- Exercise aim:
Reproduce the rows from the line with "Click help icon next to 成約価格情報 checkbox" up to and including the line with "tap(1020, 489)", replacing every occurrence of "Click" with "Press" and leaving everything else unchanged. Omit the pictures from your answer.

(Source records)
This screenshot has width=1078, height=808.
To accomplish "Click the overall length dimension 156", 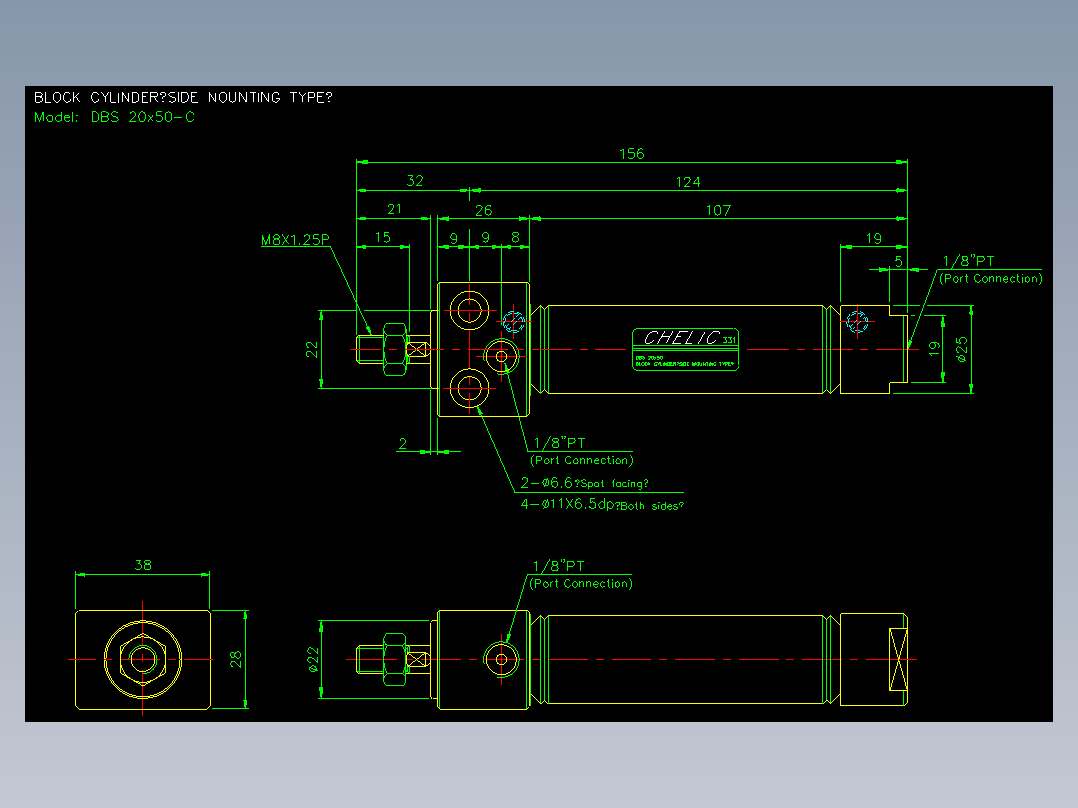I will point(631,153).
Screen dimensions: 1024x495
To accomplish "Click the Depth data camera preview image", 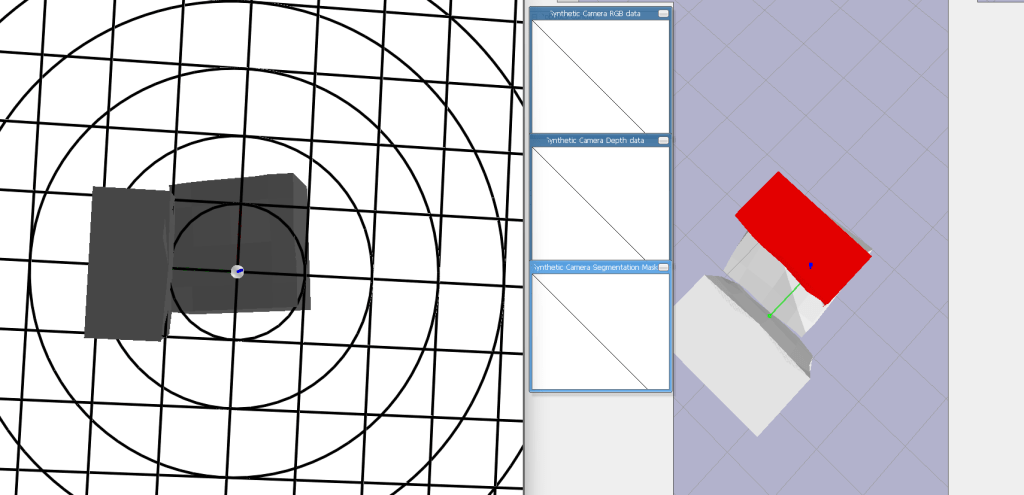I will [600, 202].
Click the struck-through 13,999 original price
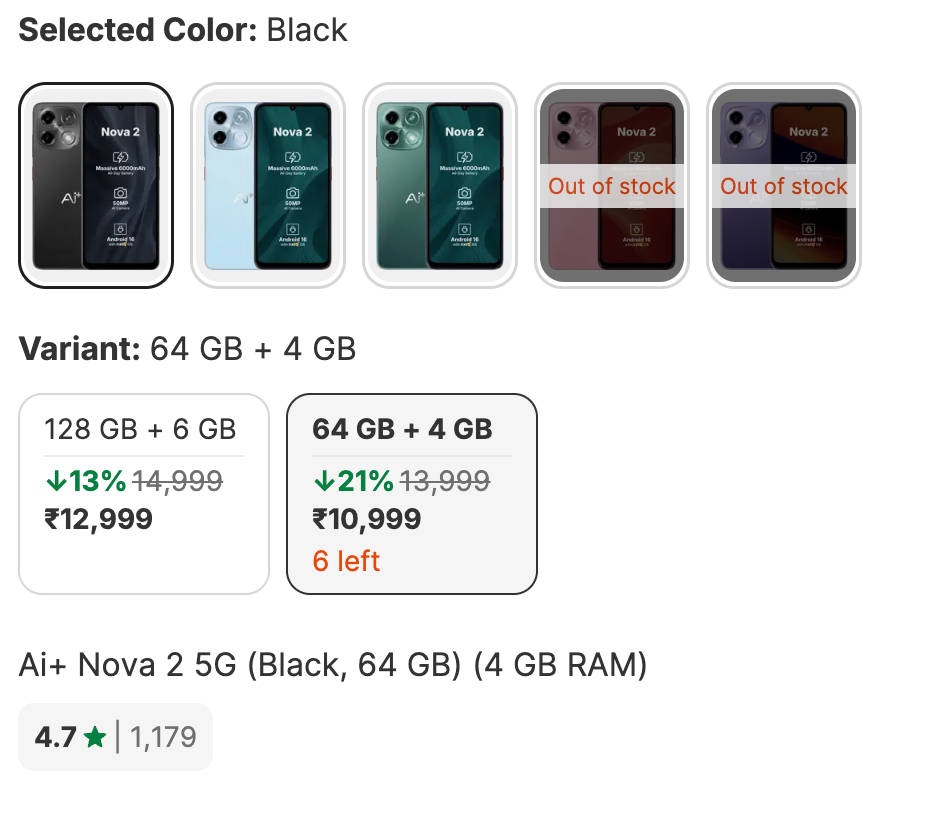The image size is (934, 814). pyautogui.click(x=445, y=482)
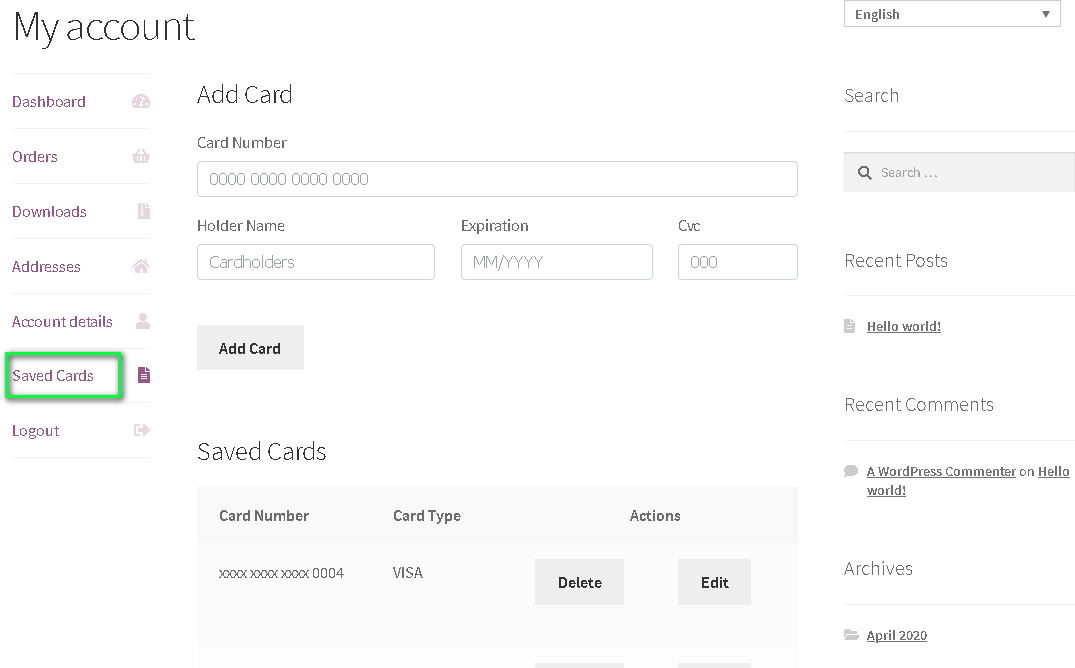This screenshot has height=668, width=1075.
Task: Go to the Orders menu item
Action: click(x=35, y=157)
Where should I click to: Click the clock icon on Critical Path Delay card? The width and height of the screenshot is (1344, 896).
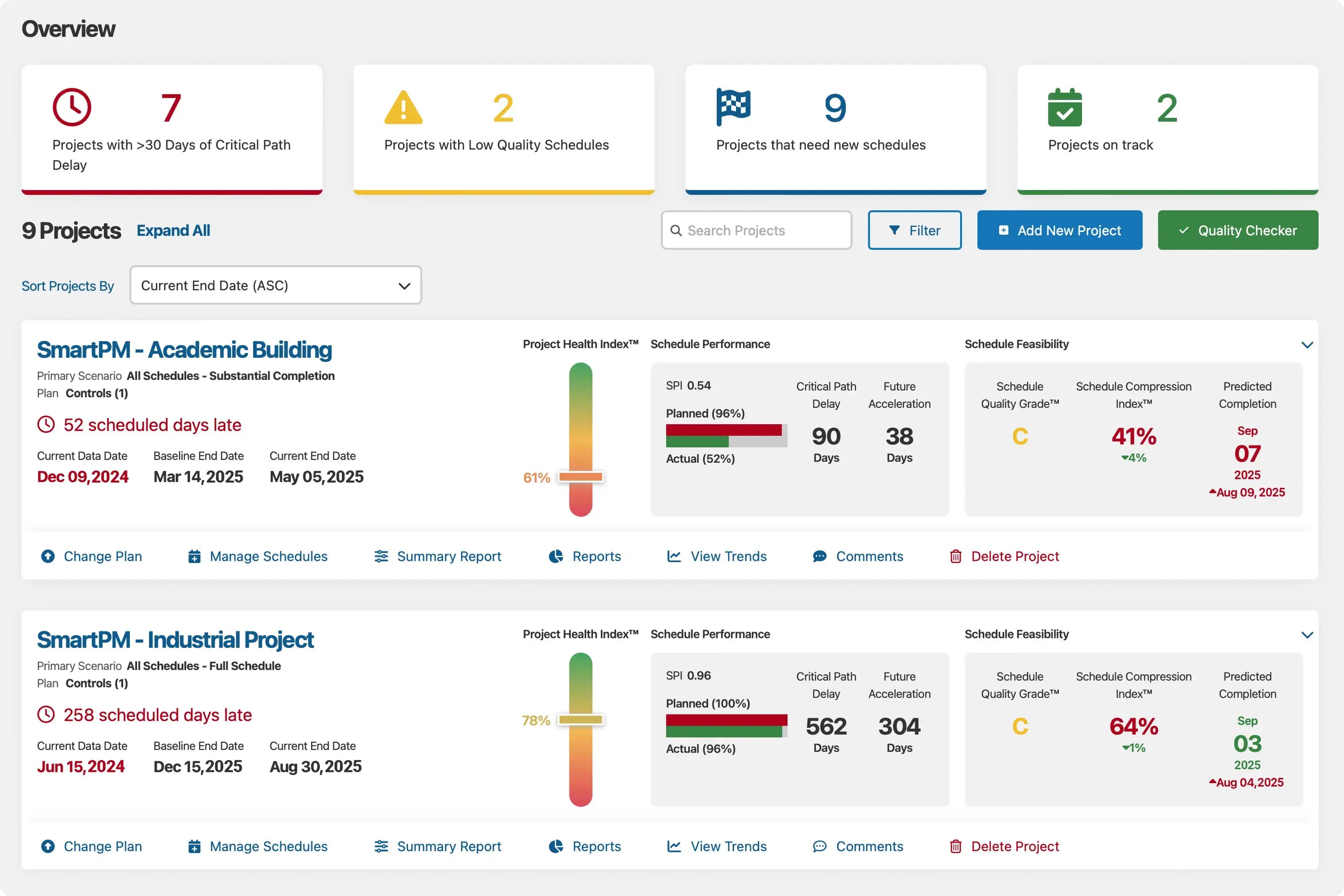(x=72, y=106)
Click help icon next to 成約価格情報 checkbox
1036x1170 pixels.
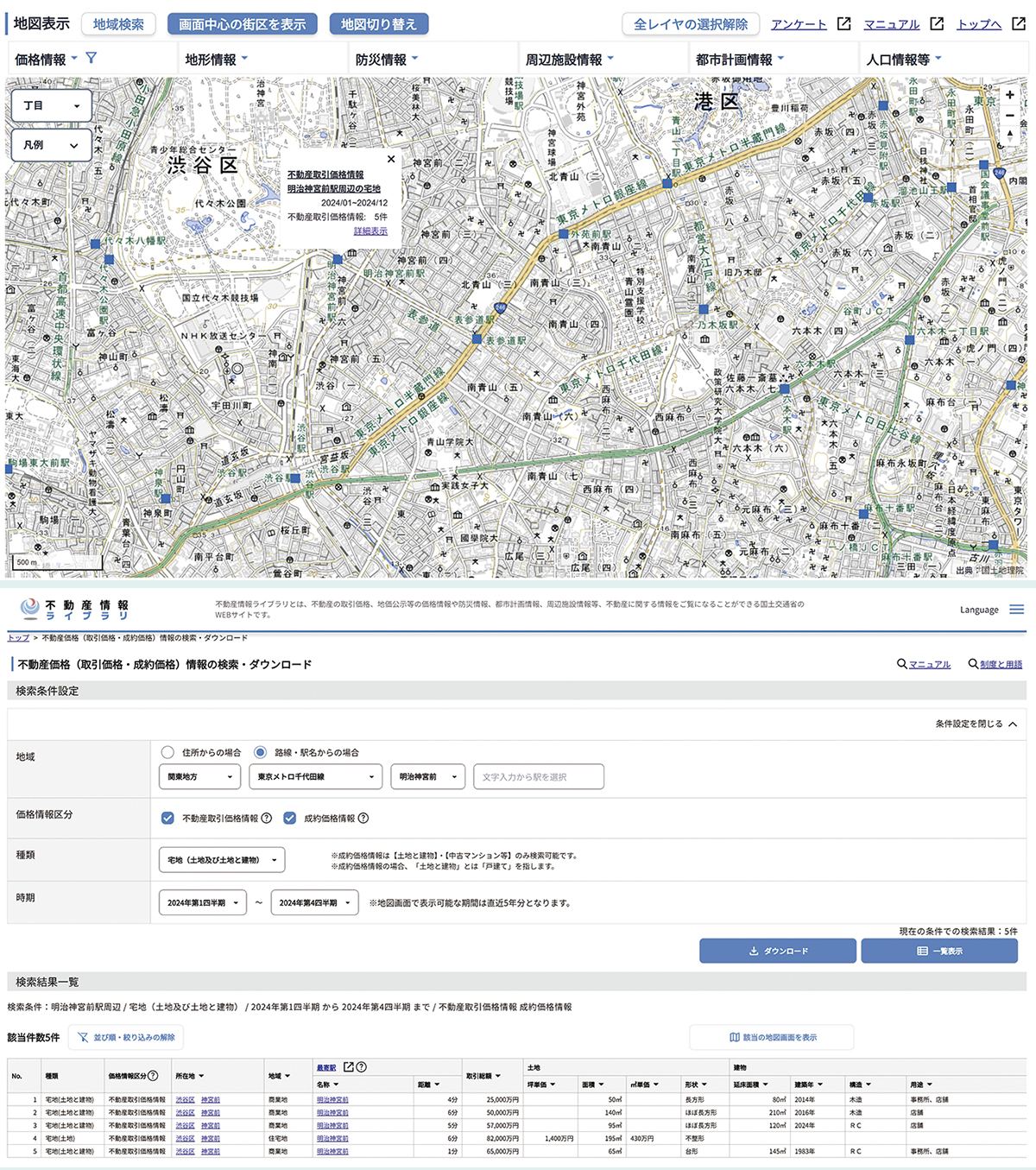tap(363, 818)
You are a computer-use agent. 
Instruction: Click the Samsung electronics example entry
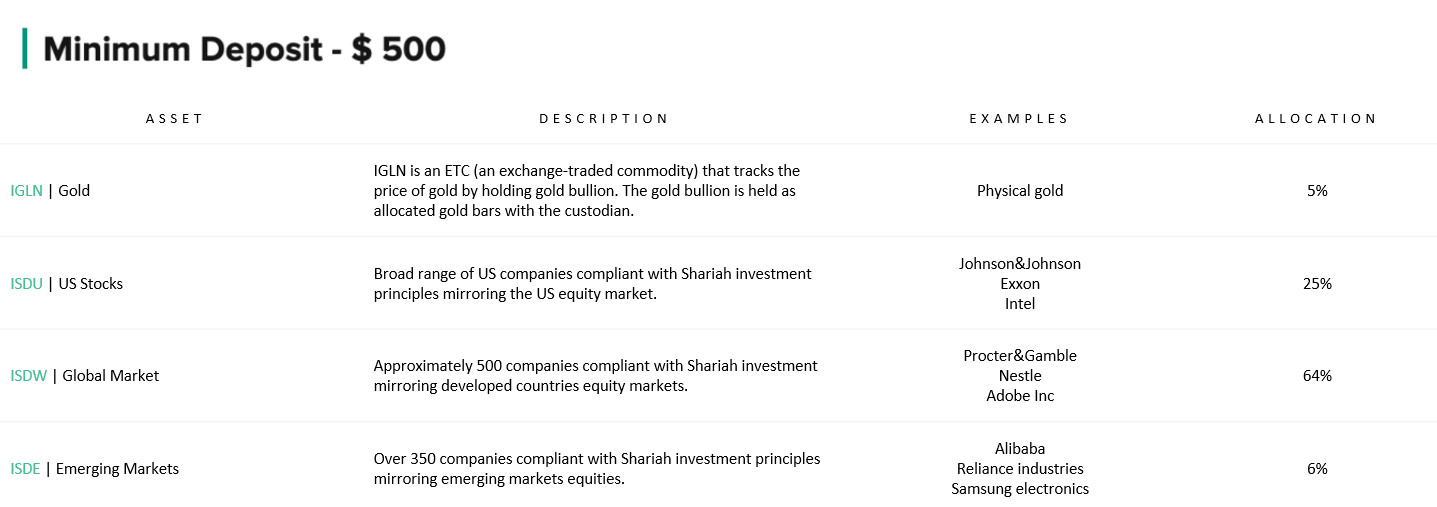tap(1020, 489)
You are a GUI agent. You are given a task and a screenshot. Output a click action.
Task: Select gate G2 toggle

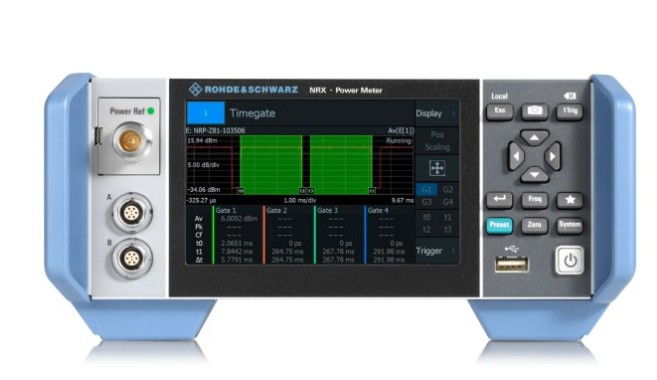click(448, 189)
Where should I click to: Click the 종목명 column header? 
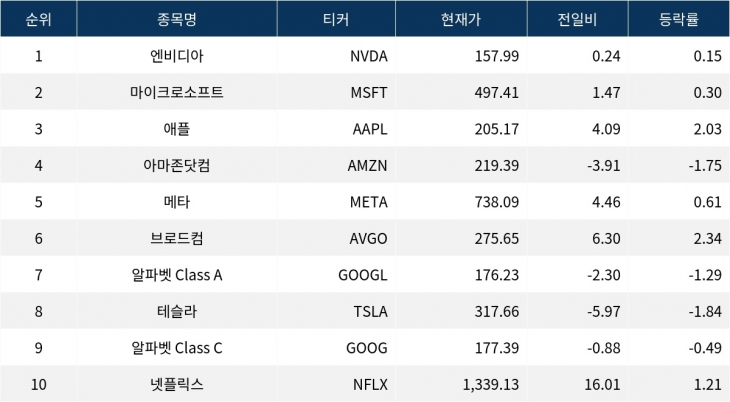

- Written answer:
Press help icon next to 成約価格情報 checkbox
1036x1170 pixels.
tap(363, 818)
You are a computer-use agent. 
Instruction: Press the Samsung electronics example entry
tap(1020, 489)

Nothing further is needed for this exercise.